When you start making content, nearly everyone has low status.
No one cares what you have to say - even if it's valuable.
That's not a criticism. It's just how attention works. People stop scrolling for things they already recognize. A face they know. A logo that's familiar. A name that means something.
What most people don’t understand is that you can take advantage of this phenomenon. You don't need to be famous to borrow attention. You just need to stand next to it.
There's a name for this - it's called credibility jacking.
What Is Credibility Jacking, Exactly?
Credibility jacking is when you borrow the authority of a famous person or brand to get people to stop and read your content.
Think about it this way. If I posted a photo of me standing next to Taylor Swift, a lot of people who don’t know me would stop.

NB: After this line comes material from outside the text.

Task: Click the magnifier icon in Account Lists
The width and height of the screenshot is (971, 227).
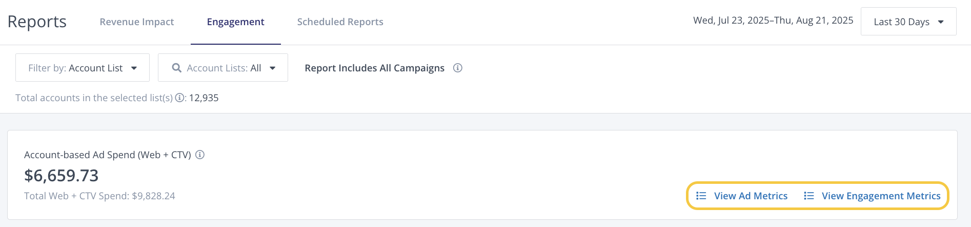Action: tap(176, 68)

They’d read the caption. Maybe they’d even send it to someone.
Not because of me, because of her.
Now imagine taking that same principle and applying it to your niche.
Here are some examples:
Cease and Desist Letter From Starbucks (1,682 likes) - Starbucks is an incredibly well-known brand and so anyone who saw this post and doesn’t know Henry or Zoominfo, is likely to stop and read it.
Pivoting Is Part Of The Process (1,362 likes) - This is post about normalising changing direction. I used famous brands like Lamborghini, Shopify and Netflix that changed their direction to make this point.

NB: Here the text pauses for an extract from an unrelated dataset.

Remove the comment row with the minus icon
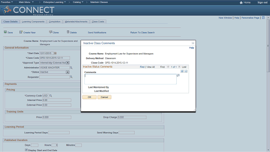The image size is (270, 152). [x=186, y=71]
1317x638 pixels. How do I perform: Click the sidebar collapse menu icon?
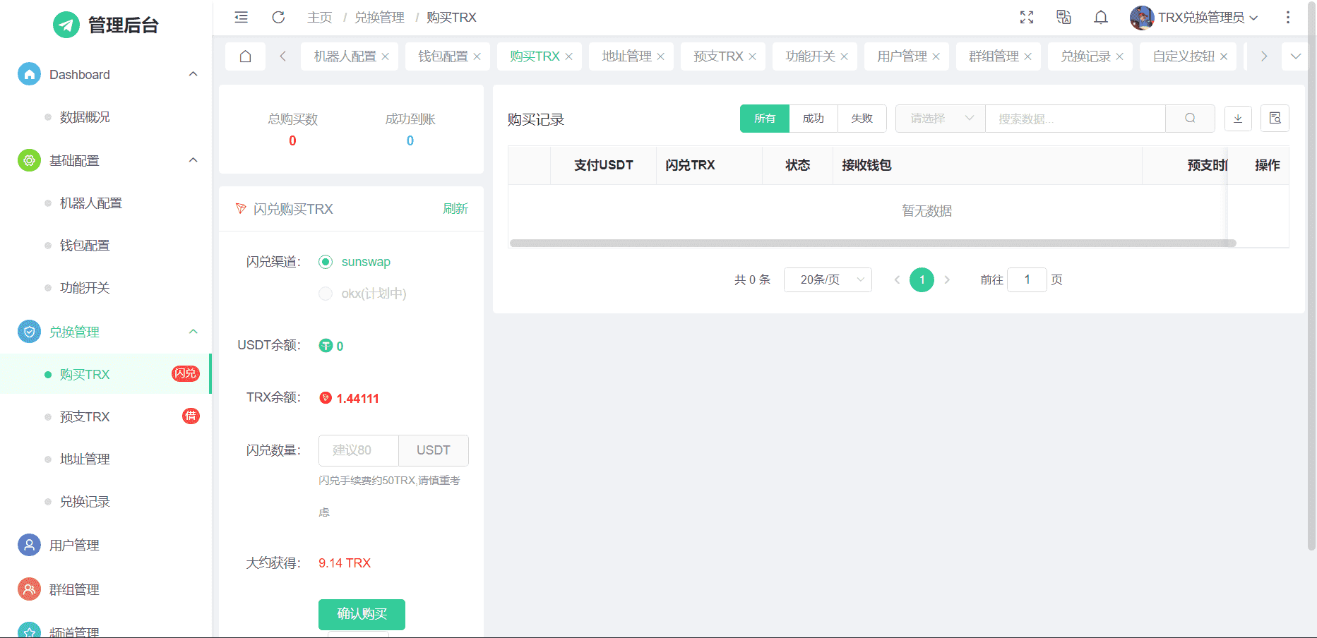coord(241,18)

The Story Behind GoDaddy (1,041 likes) - Grant borrows GoDaddy’s brand recognition to make people read his story.
Some people are already interested in them. And so they may be more interested in what you have to say.
How To Do This Yourself
The good news is this is one of the simplest content strategies to execute. Here are three ways you can:
The first is the simplest. If you ever meet someone well-known in your niche - at a conference, an event, anywhere - take a photo and post it. Sharing what you learned from them. The photo stops the scroll and your learnings give people a reason to follow you.

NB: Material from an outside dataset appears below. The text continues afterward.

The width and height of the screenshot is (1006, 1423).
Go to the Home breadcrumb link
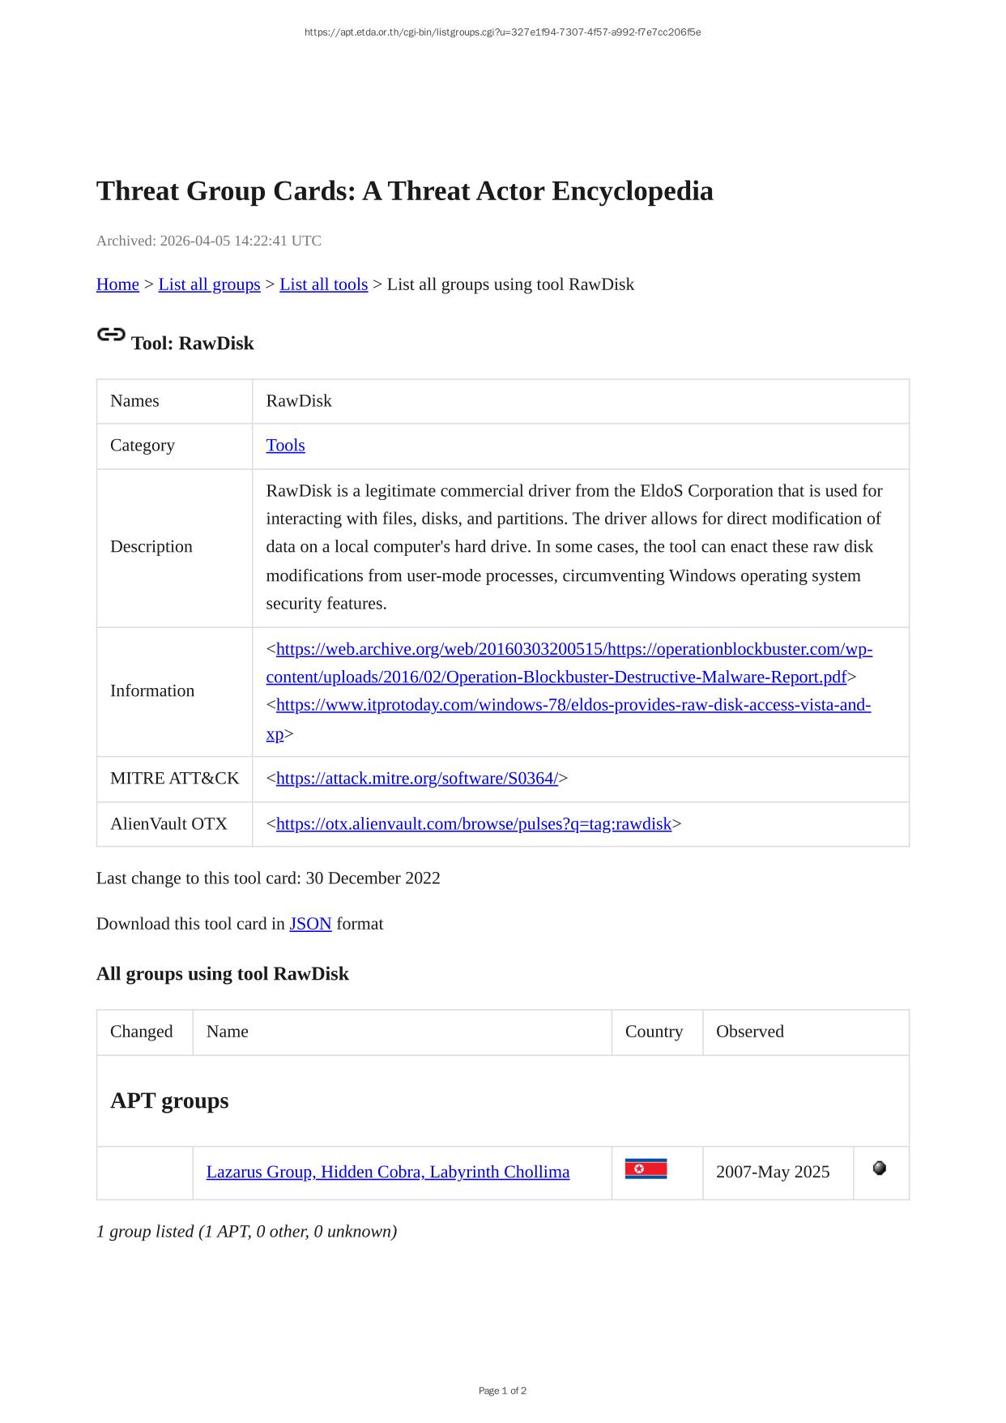(x=117, y=284)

The second is what I did in the examples above. When you're making a point, do it with a real world example, not a hypothetical. Find a famous brand or person who proves it and lead with them. Lamborghini changed their business model. Netflix changed theirs. That's more compelling than "people sometimes pivot."
Put a recognizable name or face directly in your visual. Nicole Hoyle is in the ServiceNow niche and featured the CEO in this infographic - people in her world stopped because they recognized him. You can do the same thing in your niche. Think about who your audience already follows and respects.
This does not mean your whole content strategy should be built on other people's names. This is just a single tool in your toolkit.
But a pretty useful one.
See you next week,
Will
P.S.
A new format you can try this week: 10 Commandments of [My Niche] (2,646 likes). Works for any target audience.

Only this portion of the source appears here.